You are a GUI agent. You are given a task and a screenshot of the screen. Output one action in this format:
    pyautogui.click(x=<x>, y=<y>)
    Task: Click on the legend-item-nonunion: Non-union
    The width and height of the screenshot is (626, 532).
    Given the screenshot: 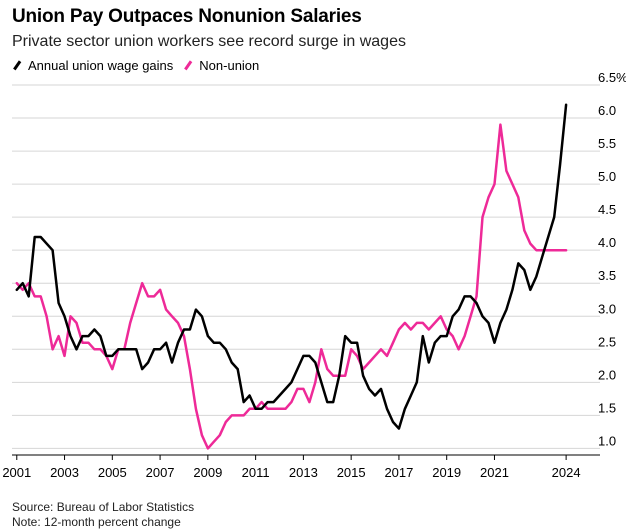 What is the action you would take?
    pyautogui.click(x=221, y=66)
    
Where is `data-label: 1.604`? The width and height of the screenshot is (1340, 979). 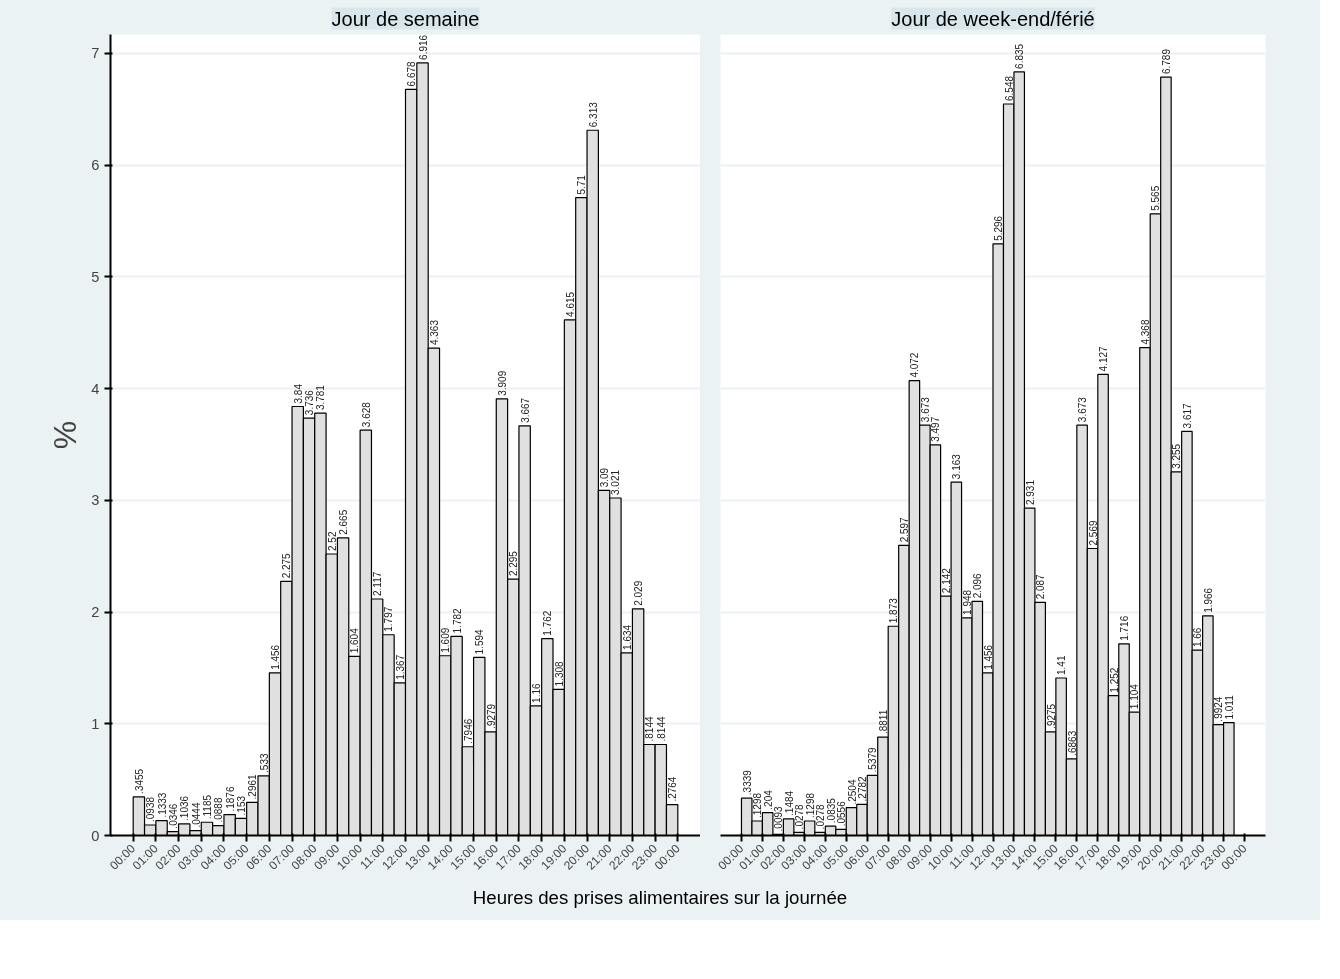 data-label: 1.604 is located at coordinates (355, 640).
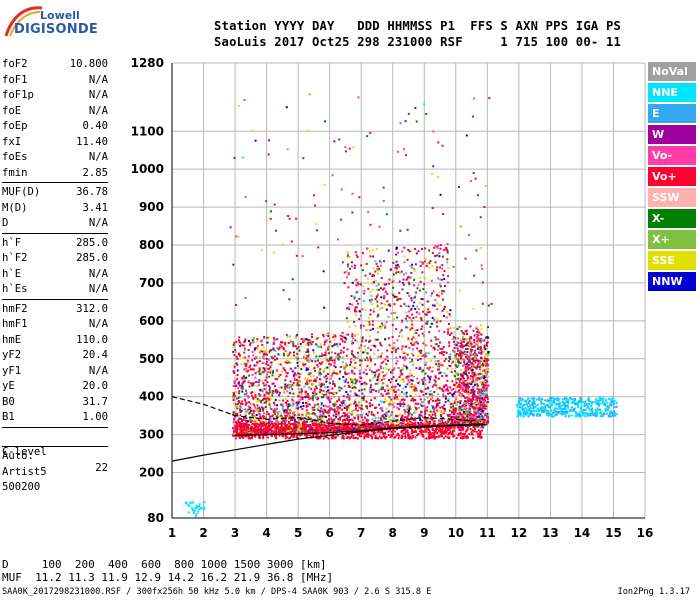 The image size is (700, 600). What do you see at coordinates (152, 321) in the screenshot?
I see `y-tick-label: 600` at bounding box center [152, 321].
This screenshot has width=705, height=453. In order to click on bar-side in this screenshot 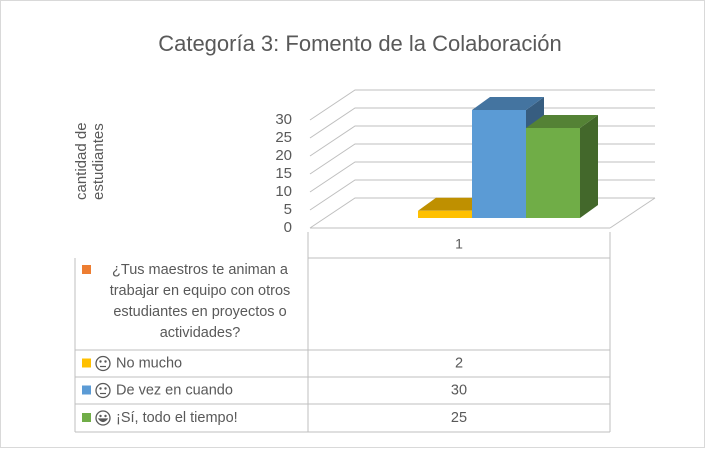, I will do `click(589, 166)`.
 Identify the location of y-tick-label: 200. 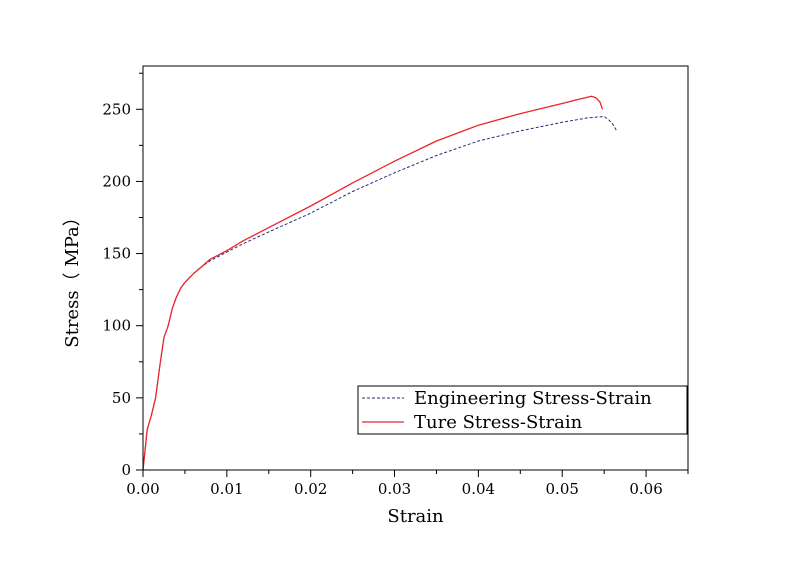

[What you need to do] Lay out the records from their first line through the line that contains "The width and height of the screenshot is (626, 532).", both included, as a Markdown table with the columns Row and Line. Put a row number in the first column and the line in the second, and leave out blank lines.

[Response]
| Row | Line |
|---|---|
| 1 | You are a GUI agent. You are given a task and a screenshot of the screen. Output one action in this format: |
| 2 |     pyautogui.click(x=<x>, y=<y>) |
| 3 |     Task: Click on the legend-item-nonunion: Non-union |
| 4 |     The width and height of the screenshot is (626, 532). |